**WORK TO BE COMPLETED**.
The word "left" may appear in the records below. Report how many lines contain it, and write nothing besides the number.

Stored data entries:

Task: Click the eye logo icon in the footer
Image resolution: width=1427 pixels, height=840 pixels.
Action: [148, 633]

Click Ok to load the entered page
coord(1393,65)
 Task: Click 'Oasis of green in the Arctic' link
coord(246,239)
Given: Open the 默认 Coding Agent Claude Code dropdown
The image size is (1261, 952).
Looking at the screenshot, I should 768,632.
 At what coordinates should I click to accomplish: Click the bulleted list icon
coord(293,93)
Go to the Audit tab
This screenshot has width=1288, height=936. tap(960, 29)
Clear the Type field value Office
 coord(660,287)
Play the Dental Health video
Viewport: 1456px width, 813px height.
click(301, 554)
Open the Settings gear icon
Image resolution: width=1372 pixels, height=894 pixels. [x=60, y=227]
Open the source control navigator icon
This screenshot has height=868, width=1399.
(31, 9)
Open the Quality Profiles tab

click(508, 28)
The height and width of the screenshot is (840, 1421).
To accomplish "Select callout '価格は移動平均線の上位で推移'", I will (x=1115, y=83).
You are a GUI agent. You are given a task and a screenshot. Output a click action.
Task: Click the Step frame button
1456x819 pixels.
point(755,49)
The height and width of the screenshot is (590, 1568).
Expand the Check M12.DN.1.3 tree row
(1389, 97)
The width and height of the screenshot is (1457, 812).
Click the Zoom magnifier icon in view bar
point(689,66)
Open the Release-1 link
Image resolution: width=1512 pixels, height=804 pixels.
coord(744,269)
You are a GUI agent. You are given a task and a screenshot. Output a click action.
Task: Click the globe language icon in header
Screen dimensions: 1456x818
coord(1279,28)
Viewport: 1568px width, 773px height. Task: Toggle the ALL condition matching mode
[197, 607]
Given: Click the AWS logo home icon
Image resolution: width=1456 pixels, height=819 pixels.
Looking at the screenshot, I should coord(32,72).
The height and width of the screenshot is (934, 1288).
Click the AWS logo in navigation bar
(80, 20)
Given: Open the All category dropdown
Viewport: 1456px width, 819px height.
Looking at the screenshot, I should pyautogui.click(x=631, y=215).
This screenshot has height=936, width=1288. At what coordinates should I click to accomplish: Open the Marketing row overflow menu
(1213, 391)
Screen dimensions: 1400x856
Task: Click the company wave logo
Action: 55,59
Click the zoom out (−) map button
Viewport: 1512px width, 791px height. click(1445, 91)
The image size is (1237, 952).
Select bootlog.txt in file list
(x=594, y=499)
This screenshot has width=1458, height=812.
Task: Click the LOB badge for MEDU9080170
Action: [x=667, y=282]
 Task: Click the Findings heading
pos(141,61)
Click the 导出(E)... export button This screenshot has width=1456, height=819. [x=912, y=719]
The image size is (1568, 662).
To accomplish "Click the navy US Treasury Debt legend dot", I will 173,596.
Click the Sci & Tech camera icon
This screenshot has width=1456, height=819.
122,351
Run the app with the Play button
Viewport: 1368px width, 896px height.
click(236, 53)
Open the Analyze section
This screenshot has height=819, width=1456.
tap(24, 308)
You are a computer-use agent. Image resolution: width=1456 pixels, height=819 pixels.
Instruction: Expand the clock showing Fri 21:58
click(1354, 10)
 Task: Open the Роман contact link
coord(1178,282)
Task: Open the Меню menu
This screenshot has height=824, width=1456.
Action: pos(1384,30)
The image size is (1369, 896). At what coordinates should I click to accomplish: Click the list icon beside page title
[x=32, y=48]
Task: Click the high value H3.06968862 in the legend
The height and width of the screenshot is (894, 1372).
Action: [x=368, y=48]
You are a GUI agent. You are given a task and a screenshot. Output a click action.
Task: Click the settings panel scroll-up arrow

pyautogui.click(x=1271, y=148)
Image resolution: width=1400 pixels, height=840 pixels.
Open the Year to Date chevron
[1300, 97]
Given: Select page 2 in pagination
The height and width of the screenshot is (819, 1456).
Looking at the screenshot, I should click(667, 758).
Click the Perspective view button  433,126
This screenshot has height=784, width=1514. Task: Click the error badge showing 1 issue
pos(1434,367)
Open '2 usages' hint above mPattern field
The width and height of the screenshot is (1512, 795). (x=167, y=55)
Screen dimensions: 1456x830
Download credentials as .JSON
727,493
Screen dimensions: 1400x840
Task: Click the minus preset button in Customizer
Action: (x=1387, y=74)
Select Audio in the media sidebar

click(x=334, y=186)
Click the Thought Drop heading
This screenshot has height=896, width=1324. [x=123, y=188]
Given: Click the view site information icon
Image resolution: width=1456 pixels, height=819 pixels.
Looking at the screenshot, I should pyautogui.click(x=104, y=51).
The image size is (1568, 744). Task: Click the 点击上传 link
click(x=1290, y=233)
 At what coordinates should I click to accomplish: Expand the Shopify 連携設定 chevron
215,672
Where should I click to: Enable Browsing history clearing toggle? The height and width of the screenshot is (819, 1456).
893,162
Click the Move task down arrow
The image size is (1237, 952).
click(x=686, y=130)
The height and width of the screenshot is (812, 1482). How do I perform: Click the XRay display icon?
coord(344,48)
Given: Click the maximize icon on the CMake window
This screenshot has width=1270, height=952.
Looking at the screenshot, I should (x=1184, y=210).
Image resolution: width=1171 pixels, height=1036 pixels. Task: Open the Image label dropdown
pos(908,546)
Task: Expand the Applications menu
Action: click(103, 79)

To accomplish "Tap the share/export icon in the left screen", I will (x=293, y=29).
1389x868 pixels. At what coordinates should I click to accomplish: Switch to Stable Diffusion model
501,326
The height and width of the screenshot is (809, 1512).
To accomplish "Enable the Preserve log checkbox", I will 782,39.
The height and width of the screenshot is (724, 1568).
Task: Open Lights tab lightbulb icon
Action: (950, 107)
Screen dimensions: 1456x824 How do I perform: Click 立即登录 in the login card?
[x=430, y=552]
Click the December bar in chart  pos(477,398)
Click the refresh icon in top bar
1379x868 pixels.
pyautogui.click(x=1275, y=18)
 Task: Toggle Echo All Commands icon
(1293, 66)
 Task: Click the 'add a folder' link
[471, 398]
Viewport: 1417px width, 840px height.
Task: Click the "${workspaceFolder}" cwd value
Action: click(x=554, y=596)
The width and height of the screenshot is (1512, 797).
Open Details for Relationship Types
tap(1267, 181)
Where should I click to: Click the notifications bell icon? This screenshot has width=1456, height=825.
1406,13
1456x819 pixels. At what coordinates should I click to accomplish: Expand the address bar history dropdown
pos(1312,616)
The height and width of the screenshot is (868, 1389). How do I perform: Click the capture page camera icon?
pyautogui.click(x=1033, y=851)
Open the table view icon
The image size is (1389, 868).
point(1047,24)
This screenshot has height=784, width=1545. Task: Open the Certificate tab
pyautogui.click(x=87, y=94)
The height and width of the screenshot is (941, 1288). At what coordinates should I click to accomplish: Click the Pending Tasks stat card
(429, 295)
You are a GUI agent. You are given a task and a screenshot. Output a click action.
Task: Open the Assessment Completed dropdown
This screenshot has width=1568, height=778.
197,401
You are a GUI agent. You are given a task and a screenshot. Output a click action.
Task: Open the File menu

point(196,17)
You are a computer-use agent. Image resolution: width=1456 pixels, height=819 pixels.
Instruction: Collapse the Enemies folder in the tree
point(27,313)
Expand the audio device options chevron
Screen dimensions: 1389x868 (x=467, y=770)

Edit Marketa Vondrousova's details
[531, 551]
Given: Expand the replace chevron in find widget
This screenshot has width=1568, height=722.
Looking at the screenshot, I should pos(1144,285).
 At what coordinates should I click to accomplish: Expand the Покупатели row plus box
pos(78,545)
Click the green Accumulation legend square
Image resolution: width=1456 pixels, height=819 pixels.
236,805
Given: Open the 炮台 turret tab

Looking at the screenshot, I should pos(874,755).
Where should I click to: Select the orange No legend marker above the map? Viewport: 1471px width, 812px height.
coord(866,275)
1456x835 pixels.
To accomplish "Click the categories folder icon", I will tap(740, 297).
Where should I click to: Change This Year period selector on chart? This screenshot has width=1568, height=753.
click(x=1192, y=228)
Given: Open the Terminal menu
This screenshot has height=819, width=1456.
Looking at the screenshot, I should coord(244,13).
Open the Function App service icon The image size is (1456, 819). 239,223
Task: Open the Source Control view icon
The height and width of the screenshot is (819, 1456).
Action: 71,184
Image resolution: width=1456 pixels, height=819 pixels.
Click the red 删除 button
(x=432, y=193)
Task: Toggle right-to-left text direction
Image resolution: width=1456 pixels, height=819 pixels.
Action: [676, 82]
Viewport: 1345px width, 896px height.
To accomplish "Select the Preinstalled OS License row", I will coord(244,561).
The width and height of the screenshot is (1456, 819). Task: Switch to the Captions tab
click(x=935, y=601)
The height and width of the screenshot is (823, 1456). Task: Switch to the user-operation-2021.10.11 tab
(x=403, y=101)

**YOUR SOLUTION**.
2